Occupational Safety Subject of Pulitzer Prize

Pulitzer Prizes are awarded annually for excellence in public interest journalism, but seldom are they given for reporting on occupational safety and health. This year is different.

Reporter Alexandra Berzon and the Las Vegas Sun won the Pulitzer for exposing the high fatality rate among construction workers on the Las Vegas Strip. The paper’s exposés led to improved conditions at work, Congressional hearings and a review of state oversight.

Beginning with Pace is the new peril on March 30, 2008, the paper ran 11 major pieces by Berzon on work conditions and death on the world-famous casino boulevard. The last story – Evidence of change: Six months, no fatalities – on December 28th, noted that although 12 workers died in the 18 months before a union walkout in June, none were killed in the ensuing six months. The story summarized a variety of factors that reversed the tide.

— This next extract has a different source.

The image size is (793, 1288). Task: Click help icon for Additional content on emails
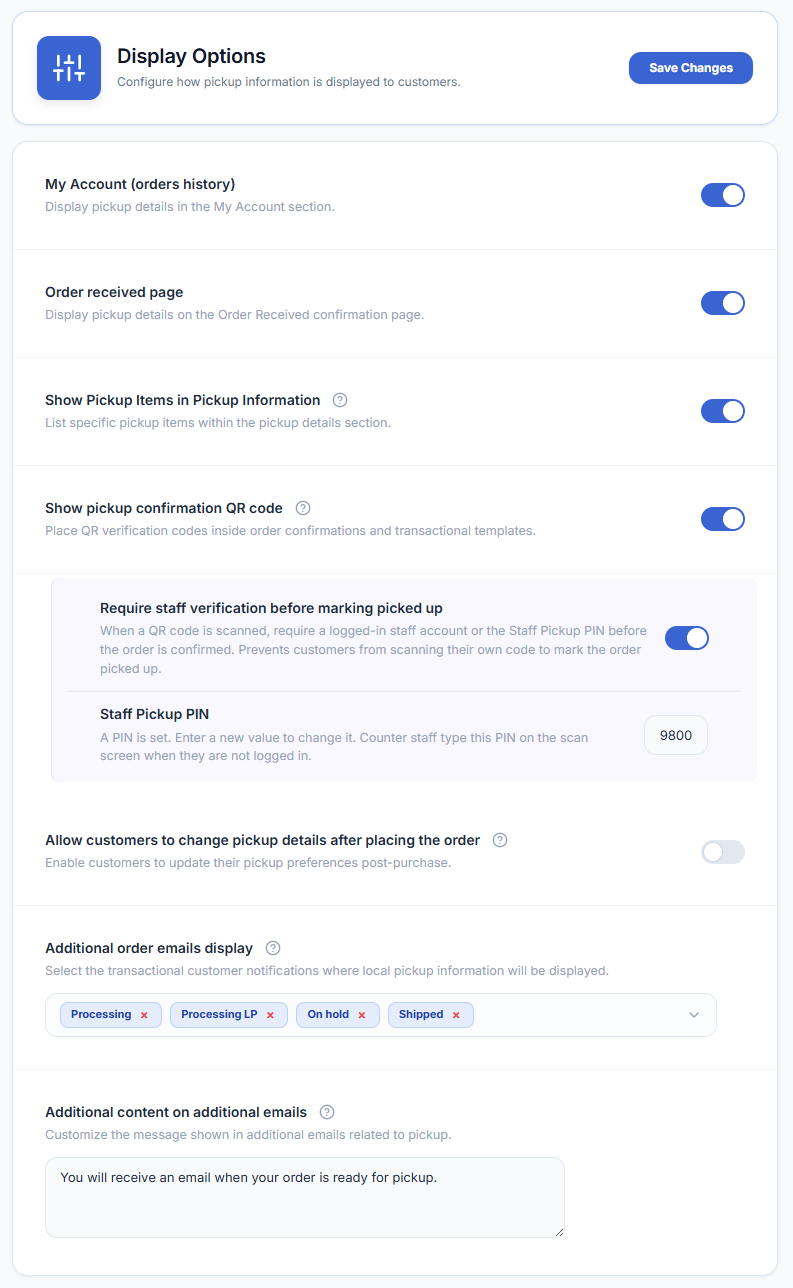point(327,1112)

Berzon’s series also won the 2008 Story of the Year, News Feature of the Year and First Amendment awards from the Nevada Press Association. 

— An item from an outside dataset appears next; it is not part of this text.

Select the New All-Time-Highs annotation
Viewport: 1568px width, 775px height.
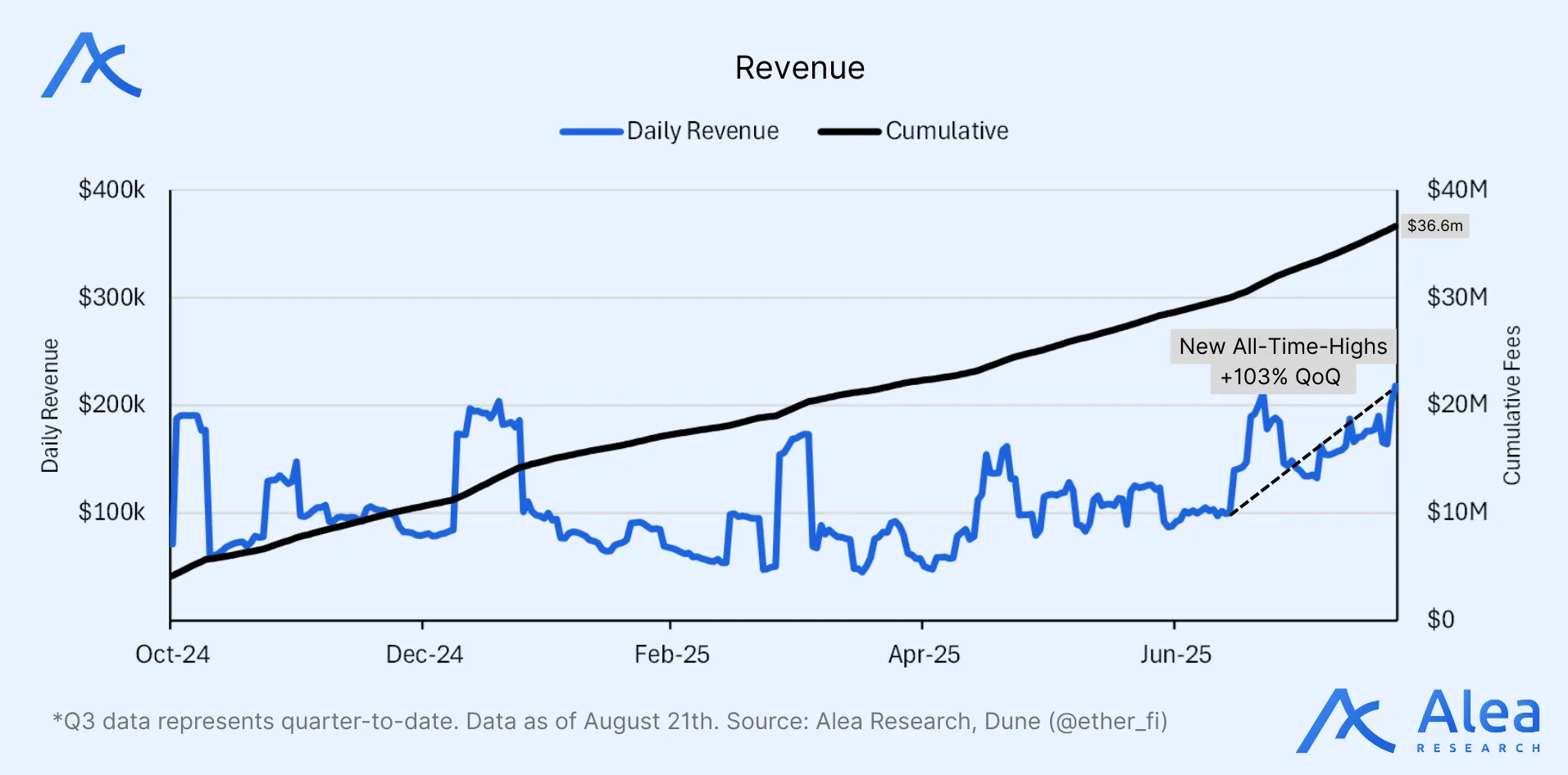[x=1283, y=347]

The only other Pulitzer awarded in the last 60 years for reporting on occupational safety and health was given in 2004 to David Barstow and Lowell Bergman of the New York Times. Ironically, their story was in the news again last week. They won for a three-part series that exposed the rampant abuse of workplace safety and environmental regulations at McWane, Inc., a cast iron pipe manufacturer with facilities in Texas, Alabama and New Jersey. Last week, four McWane executives were sentenced to jail for criminal violations of environmental law (see story, this issue of LIFELINES ONLINE).